(DATA Opens)
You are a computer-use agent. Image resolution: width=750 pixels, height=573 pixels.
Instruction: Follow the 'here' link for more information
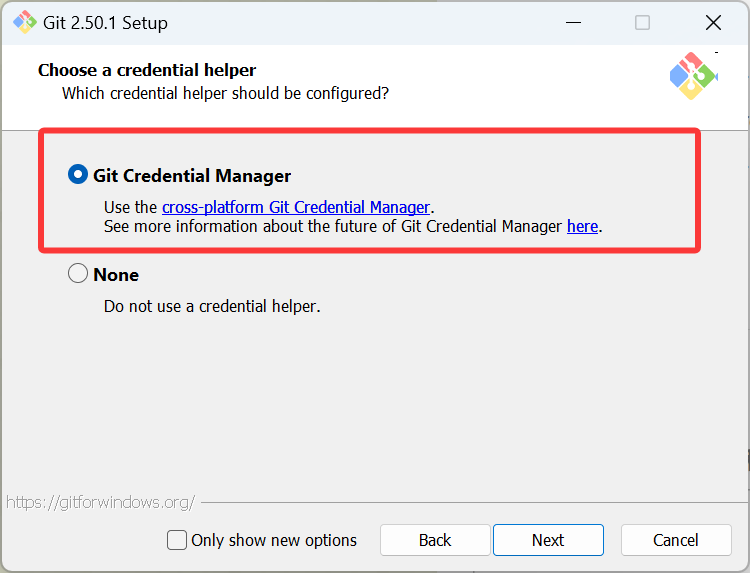click(x=582, y=226)
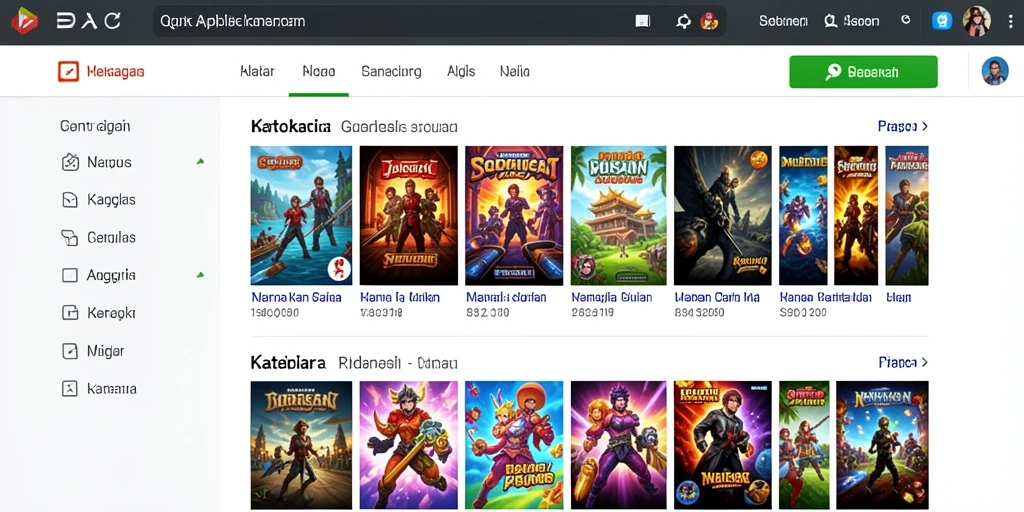Click the Keragkı sidebar icon
1024x512 pixels.
click(x=70, y=313)
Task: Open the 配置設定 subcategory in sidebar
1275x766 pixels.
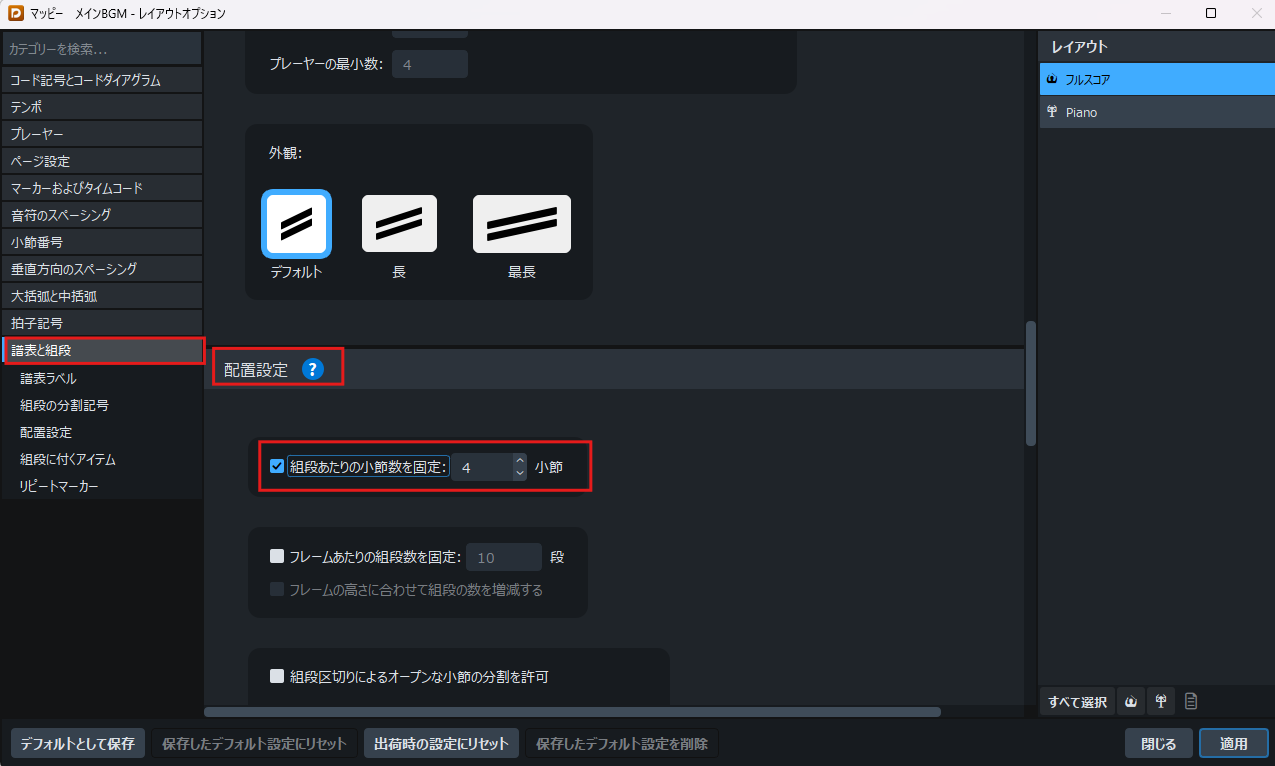Action: click(46, 433)
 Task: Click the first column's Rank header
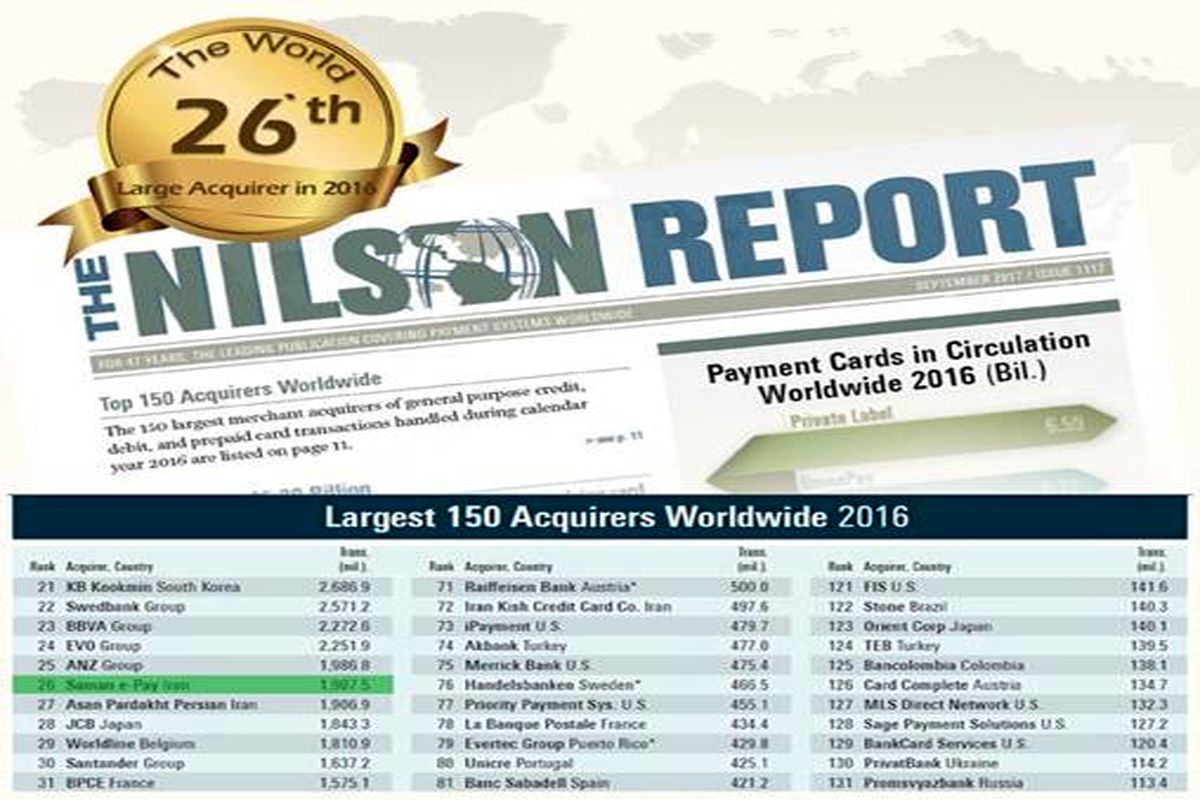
(DATA Closes)
PROBLEM STATEMENT | I would like the material repeated in full and exactly, with its images omitted.

RESULT OF THIS EXERCISE |
You are a computer-use agent. Image resolution: width=750 pixels, height=573 pixels.
Instruction: Follow the 'here' link for more information
click(x=582, y=226)
Click the Keragkı sidebar icon
1024x512 pixels.
click(x=70, y=313)
Task: Open the 配置設定 subcategory in sidebar
1275x766 pixels.
Action: click(46, 433)
 Task: Click the first column's Rank header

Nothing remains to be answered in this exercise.